Sheikh Al Rashid conceded as much as he devoured his fruit and garden salad with light dressing.

“You are probably right, my friend. But at my old age, I may not be around long enough to see it,” he commented. And the
Emirati
council members shared another laugh.

Chapter 6

The same young reporter who had been fortunate enough to interview the honorable
Emirati
wife Hamda Sharifa Hassan, continued to reflect on an opportunity that could have made her famous amongst the Muslim and Arabian women of Dubai. Ramia Farah Aziz dreamed as she watched old footage from a year ago, presenting the grand opening of a downtown hotel where Hamda was allowed to cut the ribbon and congratulate her husband as one of Dubai’s top young developers.

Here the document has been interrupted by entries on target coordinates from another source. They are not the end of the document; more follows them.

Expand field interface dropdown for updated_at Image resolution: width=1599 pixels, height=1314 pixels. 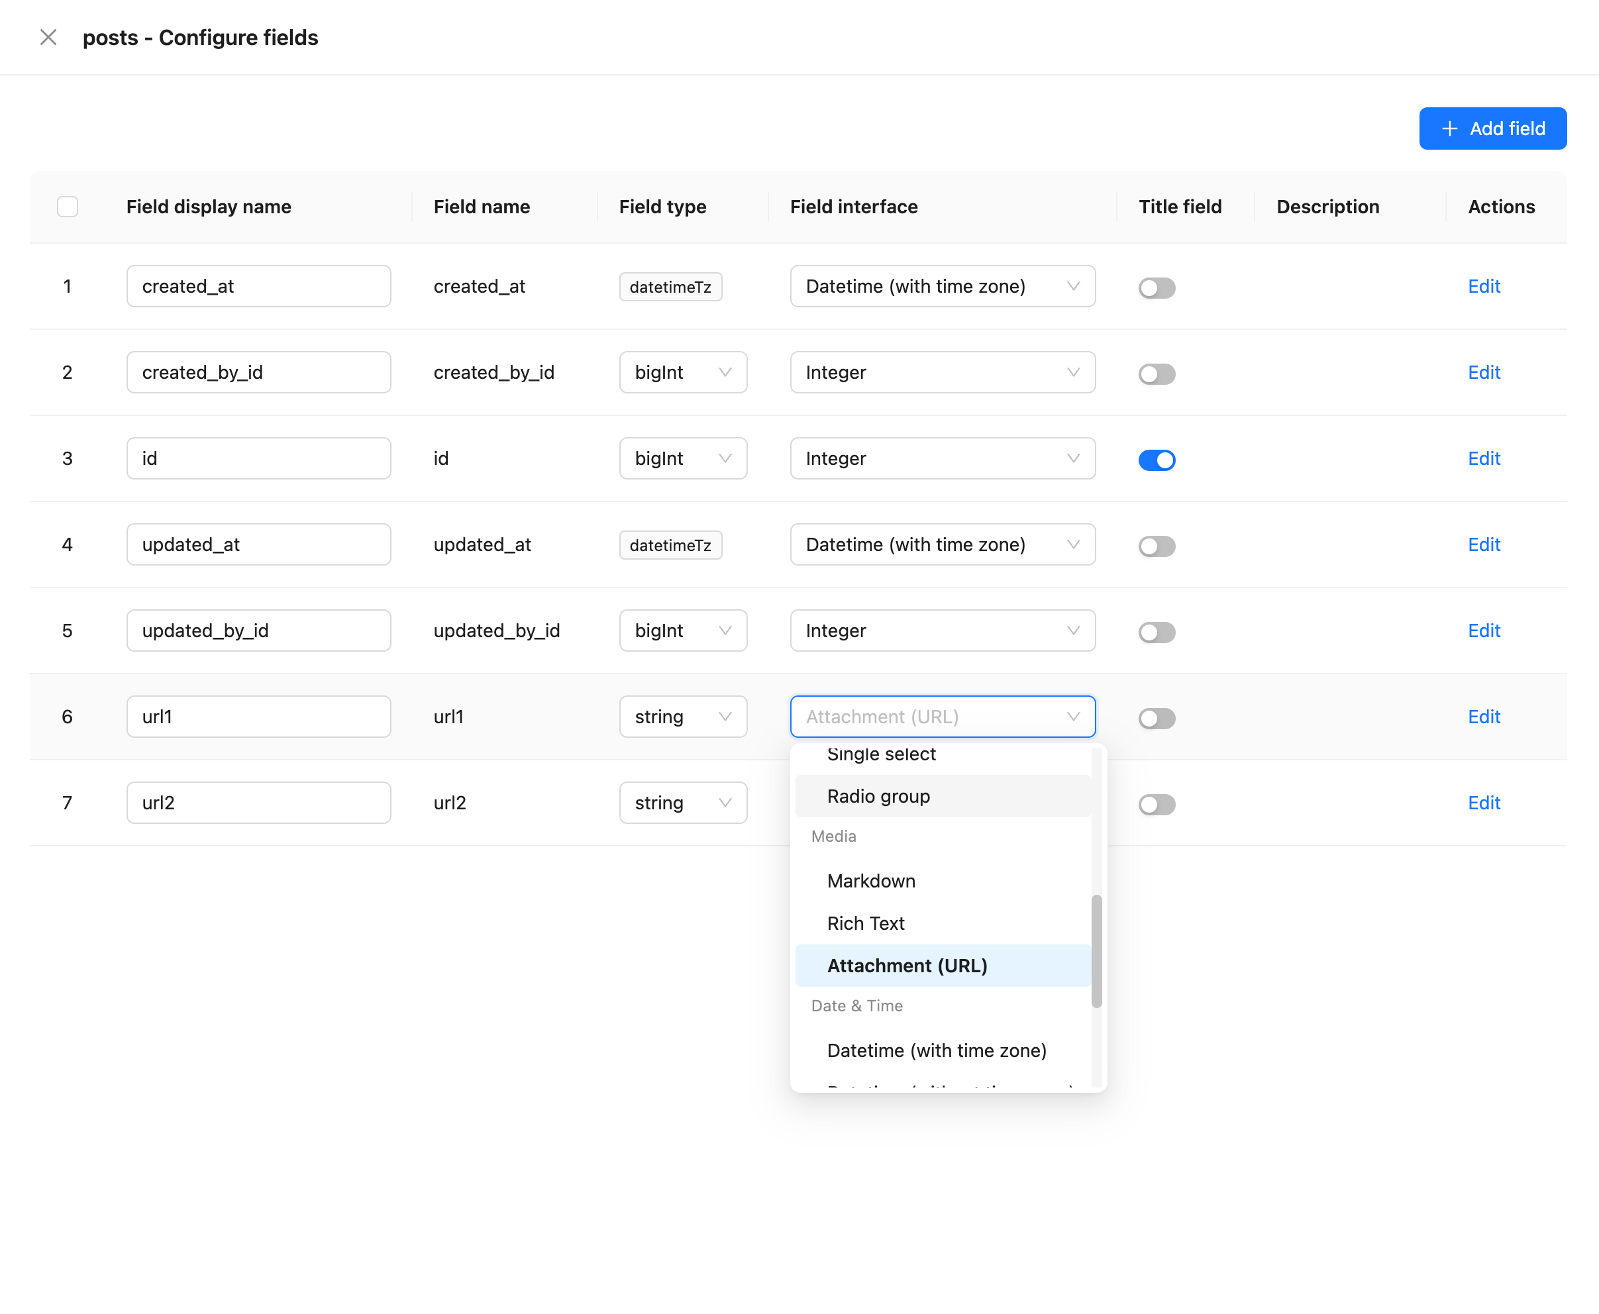click(942, 545)
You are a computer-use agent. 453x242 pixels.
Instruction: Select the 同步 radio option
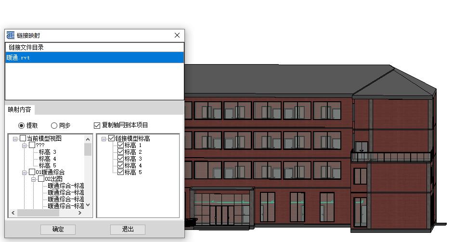pos(54,125)
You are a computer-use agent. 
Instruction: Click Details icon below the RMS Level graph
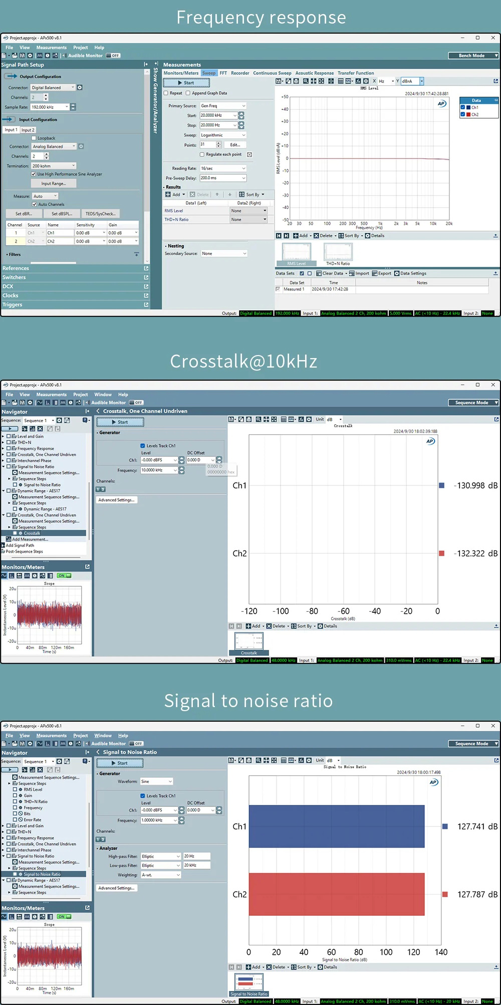click(368, 236)
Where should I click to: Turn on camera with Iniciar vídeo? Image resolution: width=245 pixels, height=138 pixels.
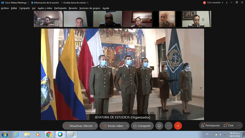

Ramia watched the old footage on a small television set in a cramped apartment room on the man-made island of Palm Deira, where she had moved in with her cousin Basim. And she found herself having a hard time letting the excitement of the unexpected interview go. They had arrived there to find footage of unsafe immigrant worker conditions at various construction sites, not to capture a Muslim icon in a one-on-one interview. But now that the
Emirati
government was onto them, the police pressures had forced their camera crew to lie low for a while, leaving Ramia with idle time and a need to find other work.

“Ugh, we were so close to something
great,”
she fussed to herself while slapping her face with both hands. Ramia was determined to lead a life of courage and enlightenment, while taking destiny into her own hands, which was why she had challenged herself to leave home in Jordan and to room with her cousin in Palm Deira three months earlier. Showing fearlessness and exceptional presence in front of a camera, a group of guerilla newsmen and film producers dared the young Jordanian to help them report the many current events and cultural happenings in and around Dubai. And with the blessings of her big cousin, Ramia jumped at the opportunity. But after more than a week of the group’s inactivity, she became eager to find something else to do to occupy her time. She and Basim began to job hunt.